▶ [Goal of the exercise]:
Lines that contain "checkbox" are to be copied from the material, every one of them.

▶ [Data provided]:
┌──

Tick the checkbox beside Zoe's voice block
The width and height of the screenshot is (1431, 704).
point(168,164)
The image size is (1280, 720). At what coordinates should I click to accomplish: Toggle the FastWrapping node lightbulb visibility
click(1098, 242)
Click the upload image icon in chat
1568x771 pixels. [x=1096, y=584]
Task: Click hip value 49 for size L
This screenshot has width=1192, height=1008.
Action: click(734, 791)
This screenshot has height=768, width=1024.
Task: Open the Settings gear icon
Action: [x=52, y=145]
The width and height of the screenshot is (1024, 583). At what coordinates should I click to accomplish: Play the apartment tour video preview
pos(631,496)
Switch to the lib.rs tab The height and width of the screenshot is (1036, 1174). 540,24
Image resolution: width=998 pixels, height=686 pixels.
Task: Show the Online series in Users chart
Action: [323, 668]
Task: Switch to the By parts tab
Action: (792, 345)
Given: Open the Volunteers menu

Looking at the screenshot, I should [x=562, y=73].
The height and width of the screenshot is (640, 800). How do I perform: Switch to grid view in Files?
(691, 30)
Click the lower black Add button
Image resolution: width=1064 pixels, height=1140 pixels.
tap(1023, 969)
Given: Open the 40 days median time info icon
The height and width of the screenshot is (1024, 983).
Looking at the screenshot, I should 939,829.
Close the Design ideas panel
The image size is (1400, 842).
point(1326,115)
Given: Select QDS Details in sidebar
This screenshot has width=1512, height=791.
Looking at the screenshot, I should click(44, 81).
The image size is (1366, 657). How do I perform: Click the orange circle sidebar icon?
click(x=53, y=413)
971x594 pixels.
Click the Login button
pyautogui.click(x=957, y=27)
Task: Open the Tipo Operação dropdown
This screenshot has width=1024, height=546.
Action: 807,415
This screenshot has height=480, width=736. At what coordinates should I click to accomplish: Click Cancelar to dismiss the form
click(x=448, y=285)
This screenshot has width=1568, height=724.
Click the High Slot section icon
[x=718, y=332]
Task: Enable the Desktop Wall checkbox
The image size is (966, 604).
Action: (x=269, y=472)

└──

▶ [Solution to this problem]:
Tick the checkbox beside Zoe's voice block
Task: Enable the Desktop Wall checkbox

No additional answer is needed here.